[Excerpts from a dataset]

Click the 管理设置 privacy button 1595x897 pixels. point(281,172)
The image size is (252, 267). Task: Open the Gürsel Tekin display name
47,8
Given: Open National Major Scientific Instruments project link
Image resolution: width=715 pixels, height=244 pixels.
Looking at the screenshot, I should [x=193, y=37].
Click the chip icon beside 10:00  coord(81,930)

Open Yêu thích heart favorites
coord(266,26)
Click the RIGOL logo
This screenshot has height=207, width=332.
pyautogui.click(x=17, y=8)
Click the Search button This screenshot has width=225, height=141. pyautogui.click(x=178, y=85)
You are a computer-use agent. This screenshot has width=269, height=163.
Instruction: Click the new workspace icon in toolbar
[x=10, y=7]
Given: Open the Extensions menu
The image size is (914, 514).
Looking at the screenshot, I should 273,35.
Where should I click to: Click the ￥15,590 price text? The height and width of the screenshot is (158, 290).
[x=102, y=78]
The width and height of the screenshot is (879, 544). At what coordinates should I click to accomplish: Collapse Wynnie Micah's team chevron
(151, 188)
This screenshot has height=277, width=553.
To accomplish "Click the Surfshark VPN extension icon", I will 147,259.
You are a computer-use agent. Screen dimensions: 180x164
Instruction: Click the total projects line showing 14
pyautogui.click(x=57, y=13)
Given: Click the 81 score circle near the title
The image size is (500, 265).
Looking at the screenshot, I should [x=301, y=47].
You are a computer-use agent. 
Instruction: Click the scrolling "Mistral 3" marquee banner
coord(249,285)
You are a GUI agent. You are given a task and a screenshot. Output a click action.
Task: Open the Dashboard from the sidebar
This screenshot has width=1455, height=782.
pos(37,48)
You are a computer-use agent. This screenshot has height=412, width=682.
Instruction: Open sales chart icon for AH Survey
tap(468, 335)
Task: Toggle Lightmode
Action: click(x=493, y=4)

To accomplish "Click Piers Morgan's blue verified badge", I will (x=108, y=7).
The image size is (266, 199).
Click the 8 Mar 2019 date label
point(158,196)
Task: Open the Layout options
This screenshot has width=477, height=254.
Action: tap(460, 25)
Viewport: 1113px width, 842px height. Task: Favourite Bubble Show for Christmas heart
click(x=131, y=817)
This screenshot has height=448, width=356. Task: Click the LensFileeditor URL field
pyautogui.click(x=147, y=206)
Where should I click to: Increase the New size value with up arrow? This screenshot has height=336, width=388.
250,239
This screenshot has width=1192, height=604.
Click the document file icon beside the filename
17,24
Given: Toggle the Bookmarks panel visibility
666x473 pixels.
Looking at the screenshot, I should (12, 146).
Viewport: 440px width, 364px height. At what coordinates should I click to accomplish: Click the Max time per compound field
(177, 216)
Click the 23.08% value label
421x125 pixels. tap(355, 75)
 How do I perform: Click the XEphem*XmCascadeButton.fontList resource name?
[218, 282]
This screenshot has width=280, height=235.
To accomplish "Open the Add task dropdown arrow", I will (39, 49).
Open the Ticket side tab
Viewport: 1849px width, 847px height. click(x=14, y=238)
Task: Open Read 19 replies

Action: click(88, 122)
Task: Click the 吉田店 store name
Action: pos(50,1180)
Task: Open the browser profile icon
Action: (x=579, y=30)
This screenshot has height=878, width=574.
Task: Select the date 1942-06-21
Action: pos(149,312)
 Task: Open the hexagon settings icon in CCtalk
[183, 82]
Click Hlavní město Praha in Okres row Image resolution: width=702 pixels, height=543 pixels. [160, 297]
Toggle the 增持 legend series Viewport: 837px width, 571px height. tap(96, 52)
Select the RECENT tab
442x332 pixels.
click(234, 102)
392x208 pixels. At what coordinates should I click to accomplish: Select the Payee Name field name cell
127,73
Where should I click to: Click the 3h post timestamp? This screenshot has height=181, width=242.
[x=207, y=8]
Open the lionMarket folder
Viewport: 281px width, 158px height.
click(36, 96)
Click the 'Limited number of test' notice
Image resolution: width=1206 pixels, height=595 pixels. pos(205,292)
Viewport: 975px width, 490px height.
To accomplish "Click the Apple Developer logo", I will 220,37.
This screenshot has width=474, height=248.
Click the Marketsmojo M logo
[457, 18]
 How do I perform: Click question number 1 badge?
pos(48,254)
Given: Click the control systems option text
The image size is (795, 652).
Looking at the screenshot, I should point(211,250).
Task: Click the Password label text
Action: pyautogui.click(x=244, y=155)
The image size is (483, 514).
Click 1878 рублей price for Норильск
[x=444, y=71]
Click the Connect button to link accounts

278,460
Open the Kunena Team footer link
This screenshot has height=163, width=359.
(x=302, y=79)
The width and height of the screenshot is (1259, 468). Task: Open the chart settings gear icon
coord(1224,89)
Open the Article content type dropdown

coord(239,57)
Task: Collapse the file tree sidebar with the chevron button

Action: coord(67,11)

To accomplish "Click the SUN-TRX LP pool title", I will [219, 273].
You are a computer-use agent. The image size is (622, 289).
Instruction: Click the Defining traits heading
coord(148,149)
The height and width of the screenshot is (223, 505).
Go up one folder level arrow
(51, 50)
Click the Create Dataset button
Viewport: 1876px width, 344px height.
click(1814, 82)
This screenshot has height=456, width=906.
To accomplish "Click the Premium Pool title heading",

▶ [Your goal] Having read the records above, print them out again exactly.

▶ [Output of the task]
Click the 管理设置 privacy button 1595x897 pixels. point(281,172)
The image size is (252, 267). Task: Open the Gürsel Tekin display name
47,8
Given: Open National Major Scientific Instruments project link
Image resolution: width=715 pixels, height=244 pixels.
Looking at the screenshot, I should [x=193, y=37].
Click the chip icon beside 10:00  coord(81,930)

Open Yêu thích heart favorites
coord(266,26)
Click the RIGOL logo
This screenshot has height=207, width=332.
pyautogui.click(x=17, y=8)
Click the Search button This screenshot has width=225, height=141. pyautogui.click(x=178, y=85)
You are a computer-use agent. This screenshot has width=269, height=163.
Instruction: Click the new workspace icon in toolbar
[x=10, y=7]
Given: Open the Extensions menu
The image size is (914, 514).
Looking at the screenshot, I should 273,35.
Where should I click to: Click the ￥15,590 price text? The height and width of the screenshot is (158, 290).
[x=102, y=78]
The width and height of the screenshot is (879, 544). At what coordinates should I click to accomplish: Collapse Wynnie Micah's team chevron
(151, 188)
This screenshot has height=277, width=553.
To accomplish "Click the Surfshark VPN extension icon", I will 147,259.
You are a computer-use agent. Screen dimensions: 180x164
Instruction: Click the total projects line showing 14
pyautogui.click(x=57, y=13)
Given: Click the 81 score circle near the title
The image size is (500, 265).
Looking at the screenshot, I should [x=301, y=47].
You are a computer-use agent. 
Instruction: Click the scrolling "Mistral 3" marquee banner
coord(249,285)
You are a GUI agent. You are given a task and a screenshot. Output a click action.
Task: Open the Dashboard from the sidebar
This screenshot has width=1455, height=782.
pos(37,48)
You are a computer-use agent. This screenshot has height=412, width=682.
Instruction: Open sales chart icon for AH Survey
tap(468, 335)
Task: Toggle Lightmode
Action: click(x=493, y=4)

To accomplish "Click Piers Morgan's blue verified badge", I will (x=108, y=7).
The image size is (266, 199).
Click the 8 Mar 2019 date label
point(158,196)
Task: Open the Layout options
This screenshot has width=477, height=254.
Action: tap(460, 25)
Viewport: 1113px width, 842px height. Task: Favourite Bubble Show for Christmas heart
click(x=131, y=817)
This screenshot has height=448, width=356. Task: Click the LensFileeditor URL field
pyautogui.click(x=147, y=206)
Where should I click to: Increase the New size value with up arrow? This screenshot has height=336, width=388.
250,239
This screenshot has width=1192, height=604.
Click the document file icon beside the filename
17,24
Given: Toggle the Bookmarks panel visibility
666x473 pixels.
Looking at the screenshot, I should (12, 146).
Viewport: 440px width, 364px height. At what coordinates should I click to accomplish: Click the Max time per compound field
(177, 216)
Click the 23.08% value label
421x125 pixels. tap(355, 75)
 How do I perform: Click the XEphem*XmCascadeButton.fontList resource name?
[218, 282]
This screenshot has width=280, height=235.
To accomplish "Open the Add task dropdown arrow", I will (39, 49).
Open the Ticket side tab
Viewport: 1849px width, 847px height. click(x=14, y=238)
Task: Open Read 19 replies

Action: click(88, 122)
Task: Click the 吉田店 store name
Action: pos(50,1180)
Task: Open the browser profile icon
Action: (x=579, y=30)
This screenshot has height=878, width=574.
Task: Select the date 1942-06-21
Action: pos(149,312)
 Task: Open the hexagon settings icon in CCtalk
[183, 82]
Click Hlavní město Praha in Okres row Image resolution: width=702 pixels, height=543 pixels. [160, 297]
Toggle the 增持 legend series Viewport: 837px width, 571px height. tap(96, 52)
Select the RECENT tab
442x332 pixels.
click(234, 102)
392x208 pixels. At what coordinates should I click to accomplish: Select the Payee Name field name cell
127,73
Where should I click to: Click the 3h post timestamp? This screenshot has height=181, width=242.
[x=207, y=8]
Open the lionMarket folder
Viewport: 281px width, 158px height.
click(36, 96)
Click the 'Limited number of test' notice
Image resolution: width=1206 pixels, height=595 pixels. pos(205,292)
Viewport: 975px width, 490px height.
To accomplish "Click the Apple Developer logo", I will 220,37.
This screenshot has width=474, height=248.
Click the Marketsmojo M logo
[457, 18]
 How do I perform: Click question number 1 badge?
pos(48,254)
Given: Click the control systems option text
The image size is (795, 652).
Looking at the screenshot, I should point(211,250).
Task: Click the Password label text
Action: pyautogui.click(x=244, y=155)
The image size is (483, 514).
Click 1878 рублей price for Норильск
[x=444, y=71]
Click the Connect button to link accounts

278,460
Open the Kunena Team footer link
This screenshot has height=163, width=359.
(x=302, y=79)
The width and height of the screenshot is (1259, 468). Task: Open the chart settings gear icon
coord(1224,89)
Open the Article content type dropdown

coord(239,57)
Task: Collapse the file tree sidebar with the chevron button

Action: coord(67,11)

To accomplish "Click the SUN-TRX LP pool title", I will [219, 273].
You are a computer-use agent. The image size is (622, 289).
Instruction: Click the Defining traits heading
coord(148,149)
The height and width of the screenshot is (223, 505).
Go up one folder level arrow
(51, 50)
Click the Create Dataset button
Viewport: 1876px width, 344px height.
click(1814, 82)
This screenshot has height=456, width=906.
To accomplish "Click the Premium Pool title heading",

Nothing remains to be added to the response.